Types of nail problems in alopecia
Alopecia areata (AA) is a immune mediated, disease presenting with non-cicatricial alopecia occurring in a circumscribed or generalized pattern. Apart from hair, abnormalities of nails and eyes have been reported specially in more severe varieties like alopecia totalis and universalis. Nail involvement in AA may either precede or follow development of alopecia patches. Nail changes may persist for a long period of time after complete hair regrowth.
Despite untiring efforts by medical researchers in the field of alopecia areata, the exact causes of the disease are still largely unknown, and the causes of nail changes remain obscure. However, it seems likely that because the nails are similar in structure and growth to hair follicles, that the nails are targeted by the same type of inflammatory cells that target hair follicles in alopecia areata. Nail changes in alopecia areata may involve all, some, or just one of the nails. The aberrant nail changes as seen in alopecia areata patients include the following:
• Nail pitting is the most commonly seen abnormality and represents irregular keratinization in the nail matrix. When an inflammatory condition affects the nail matrix keratin is formed abnormally. This abnormal keratin detaches itself from the nail plate leaving behind punctuated depressions or pits in the nail plate.
• Longitudinal ridging or striations can also be found and are probably a result of mild disruption of the nail matrix which produces the nail plate.
• Koilonychia is represented by transverse and longitudinal concavity of the nail, resulting in a "spoon-shaped" nail. The spoon-shaped, concave nails of koilonychia commonly occur as a result of thinning and softening of the nail plate.
• Onychorrhexis are brittle nails, which often split vertically, peel and/or have vertical ridges.
• Spotting of the lunula, the white half-moon shaped portion often seen through the nail plate.
• Onycholysis is the distal (away from the point of attachment at the root) separation of the nail plate from the underlying nail bed.
• Onychomadesis is the proximal (close to the nail root) separation of the nail plate from the nail bed, which typically results in shedding of the nail. The precipitating event causes complete cessation of nail matrix activity.

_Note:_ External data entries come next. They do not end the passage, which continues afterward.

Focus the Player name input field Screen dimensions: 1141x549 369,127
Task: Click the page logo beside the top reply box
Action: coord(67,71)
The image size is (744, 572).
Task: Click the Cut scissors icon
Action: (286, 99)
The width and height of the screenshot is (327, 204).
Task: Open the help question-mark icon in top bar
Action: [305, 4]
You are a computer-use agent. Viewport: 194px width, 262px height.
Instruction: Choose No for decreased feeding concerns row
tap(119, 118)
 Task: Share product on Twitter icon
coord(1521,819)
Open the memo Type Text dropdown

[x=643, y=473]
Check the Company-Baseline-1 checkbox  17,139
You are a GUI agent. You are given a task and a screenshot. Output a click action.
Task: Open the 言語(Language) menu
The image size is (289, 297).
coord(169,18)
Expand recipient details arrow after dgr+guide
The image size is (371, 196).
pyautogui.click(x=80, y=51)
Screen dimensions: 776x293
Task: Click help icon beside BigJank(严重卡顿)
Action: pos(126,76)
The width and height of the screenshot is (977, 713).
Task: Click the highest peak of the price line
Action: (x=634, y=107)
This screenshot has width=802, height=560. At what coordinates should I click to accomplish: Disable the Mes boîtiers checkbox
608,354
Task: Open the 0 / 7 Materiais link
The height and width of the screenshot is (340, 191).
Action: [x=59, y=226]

• Periungual erythema or redness of the skin around the nail may be present in patients experiencing active inflammation in the nail matrix.
• Anonychia (absence of nails) and scarring are not seen.
Fragments of nail keratin can be removed and observed by using both light and electron microscopic techniques. Documentation of such research shows that most of the nail changes seen in alopecia areata have been found to be related to changes within the proximal matrix. The extent of disease seems to be maximum within the proximal matrix, minor in the distal matrix and negligible in the nail bed, with the subungual (beneath the nail) keratin being largely preserved.